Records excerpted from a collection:
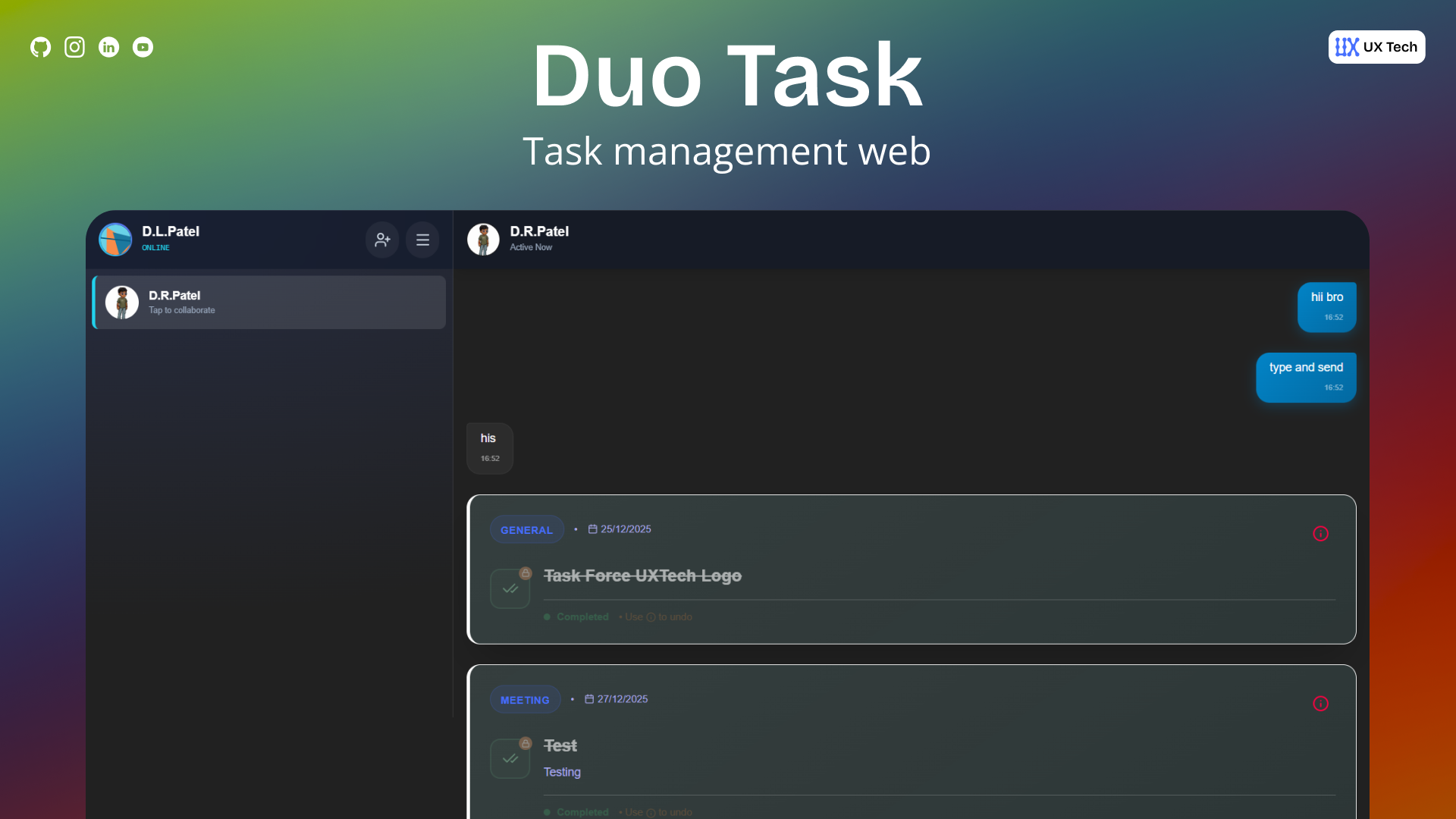Screen dimensions: 1456x819
Task: Open the hamburger menu in sidebar
Action: 422,240
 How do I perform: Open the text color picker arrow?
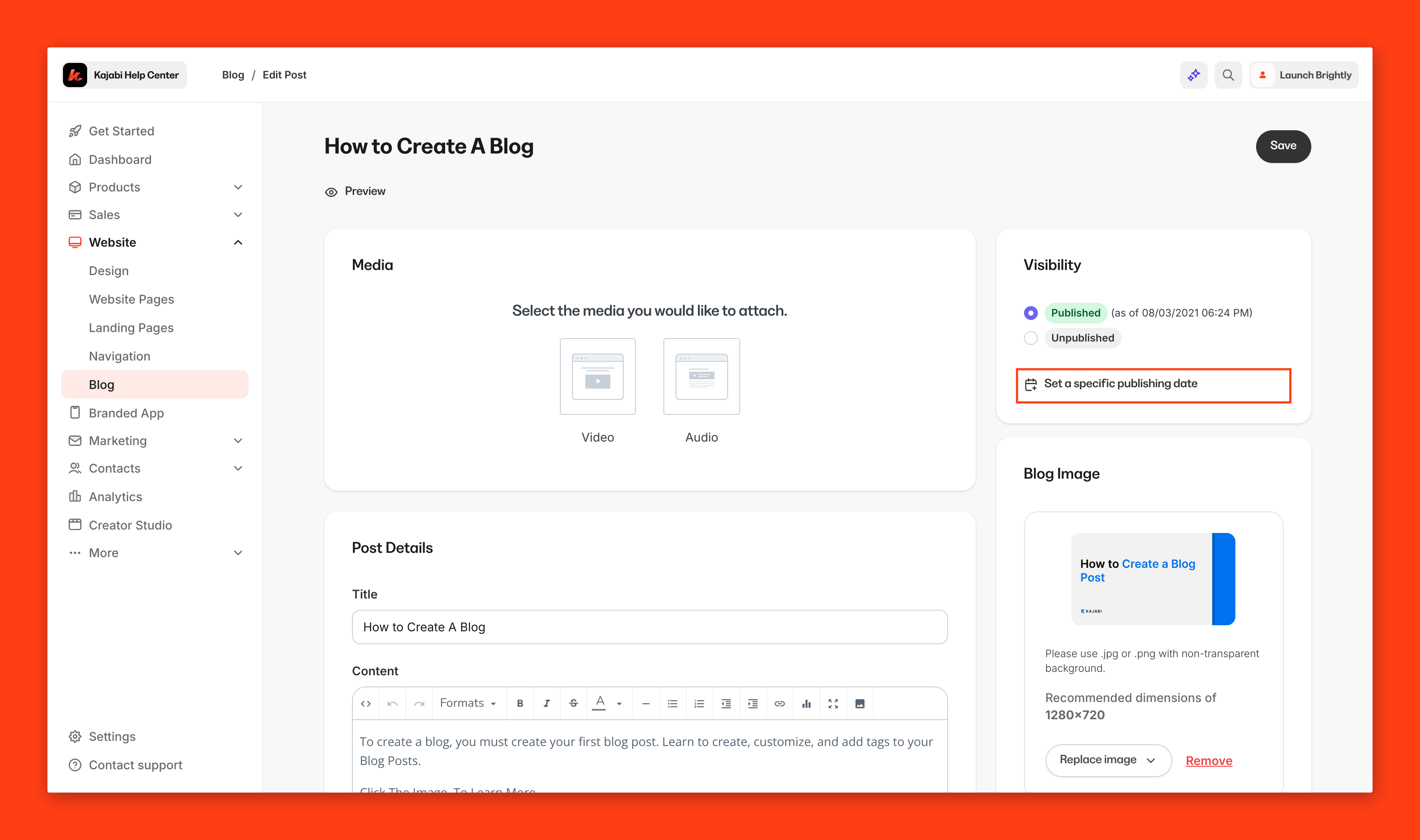(x=619, y=704)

**What is required**
Restate, word for word and without pictures, the lines from the line containing "How do I perform: Open" to the last line of the records above.

**Answer below**
 How do I perform: Open the text color picker arrow?
(x=619, y=704)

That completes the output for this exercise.